Kultur Pendidikan Pesantren Senori
Mondok di Pesantren Annasyiah Al Jadidah dan sekolah formal di MTs-MA Islamiyah Desa Jatisari, Kecamatan Senori. Burhan merasakan bahwa kultur pendidikan keislaman khas pesantren yang ada di Senori ini merupakan hal yang istimewa karena ilmu-ilmunya yang autentik dan hubungan antara murid dan guru yang spesial, dan dari pesantren ini lah Ia mulai benar-benar tertarik untuk mendalami ajaran Islam secara kaffah.
“Selama mempelajari ilmu agama di pondok, saya sungguh terkejut, ternyata islam seluas, sesimpel itu, tidak menyulitkan umatnya, banyak yang belum saya ketahui, tetapi sedikit demi sedikit saya belajar dan penasaran dengan apa yang namanya islam, dari itu akhirnya saya mulai mengetahui apa itu agama islam.”

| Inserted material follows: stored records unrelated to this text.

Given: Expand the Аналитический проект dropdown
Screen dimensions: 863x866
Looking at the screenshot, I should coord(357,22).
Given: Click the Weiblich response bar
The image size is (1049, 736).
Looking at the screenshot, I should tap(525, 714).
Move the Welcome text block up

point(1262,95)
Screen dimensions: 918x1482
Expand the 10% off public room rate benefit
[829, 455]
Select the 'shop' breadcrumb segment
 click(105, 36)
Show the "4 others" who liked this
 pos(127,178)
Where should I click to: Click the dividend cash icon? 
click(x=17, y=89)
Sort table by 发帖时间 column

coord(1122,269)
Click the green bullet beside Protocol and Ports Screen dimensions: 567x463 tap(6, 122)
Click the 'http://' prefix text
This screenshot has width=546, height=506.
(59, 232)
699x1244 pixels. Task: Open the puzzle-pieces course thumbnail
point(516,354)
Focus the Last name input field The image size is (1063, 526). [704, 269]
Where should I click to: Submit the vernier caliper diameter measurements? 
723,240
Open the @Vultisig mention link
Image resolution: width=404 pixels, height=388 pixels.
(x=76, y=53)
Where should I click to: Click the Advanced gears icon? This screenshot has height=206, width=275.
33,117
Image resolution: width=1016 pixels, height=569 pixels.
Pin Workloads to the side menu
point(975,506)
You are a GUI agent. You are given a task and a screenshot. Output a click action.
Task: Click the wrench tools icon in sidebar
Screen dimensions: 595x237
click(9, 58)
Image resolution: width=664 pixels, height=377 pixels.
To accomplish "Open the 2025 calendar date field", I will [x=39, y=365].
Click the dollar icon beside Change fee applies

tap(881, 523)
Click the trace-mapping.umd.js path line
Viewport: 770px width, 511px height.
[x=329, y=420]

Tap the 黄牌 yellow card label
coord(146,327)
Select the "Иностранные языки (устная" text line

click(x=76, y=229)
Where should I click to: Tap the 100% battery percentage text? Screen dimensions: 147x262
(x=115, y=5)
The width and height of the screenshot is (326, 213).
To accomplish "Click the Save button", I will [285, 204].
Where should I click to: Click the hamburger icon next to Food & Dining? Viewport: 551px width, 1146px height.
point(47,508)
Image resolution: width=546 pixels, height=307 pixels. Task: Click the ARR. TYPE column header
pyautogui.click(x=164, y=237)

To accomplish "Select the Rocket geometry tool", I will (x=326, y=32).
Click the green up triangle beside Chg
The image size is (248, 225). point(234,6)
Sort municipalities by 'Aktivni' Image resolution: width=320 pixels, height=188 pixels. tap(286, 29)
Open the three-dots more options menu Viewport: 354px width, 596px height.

Selain hubungan istimewa antara murid dan guru, ia juga merasakan bahwa ada hal di pesantren ini yang sulit ditemukan di luar.
“Mungkin hal yang sulit ditemukan di Pesantren Senori dari pesantren yang lain adalah keberkahan Kiai yang sangat terkenal seperti KH. Abu Fadhol, Kiai Ahmad Chudlori, dll.”
Dari Tidak Kenal NU, Menjadi Pengurus IPNU Tingkat Kabupaten
Burhan saat masih kecil di Jakarta, dia belum mengenal apa itu Nahdlatul Ulama (NU), bahkan lingkungan masa kecilnya cenderung pada kultur Muhammadiyah, jadi waktu kecil dia adalah anak Muhammadiyah. Dia mulai mengenal kultur NU sejak mondok di Senori, meskipun saat itu baru mengenal secara kultural. Dia mengenal secara struktural sejam mengikuti organisasi Ikatan Pelajar Nahdlatul Ulama (IPNU) di MTs.
“Dulu ketika masih di Jakarta, saya belum mengenal apa itu Nahdlatul Ulama, awal mula mengenal Nadhlatul Ulama ketika saya memasuki organisasi yang ada di MTs Banin, disitu saya dijadikan sekretaris IPNU, saat itulah saya mengenal dan mulai belajar apa itu Ke NU-an,” Burhan menceritakan mulai mengenal dan aktif di NU struktural.
“Awal menjadi pengurus sama seperti di atas, hanya saja ketika menginjak kelas MA saya menjadi wakil ketua Pimpinan Komisariat (PK), dilanjut menjadi anggota Pimpinan Anak Cabang (PAC) Senori tahun 2023, di PAC IPNU Senori saya menjadi pengurus Departemen Organisasi dan pada tahun 2024 saya diajak oleh ketua PAC Senori (Ahmad Farozi) untuk menjadi bagian dari Pimpinan Cabang (PC) IPNU Tuban, di PC IPNU Tuban saya menjadi bagian dari Dapertemen Dakwah.”
Burhan, kendati sudah lulus dari pesantren dan sekolah di Senori dan sudah kembali ke Jakarta, ia tetap berkhidmat di Departemen Dakwah PC IPNU Tuban. Meskipun raganya di Jakarta, gagasan dan loyalitasnya untuk PC IPNU Tuban dan Pondok Pesantren Annasyiah Al Jadidah Senori masih melekat kuat. Apalagi di era digital, pengabdian bisa dijalankan secara virtual.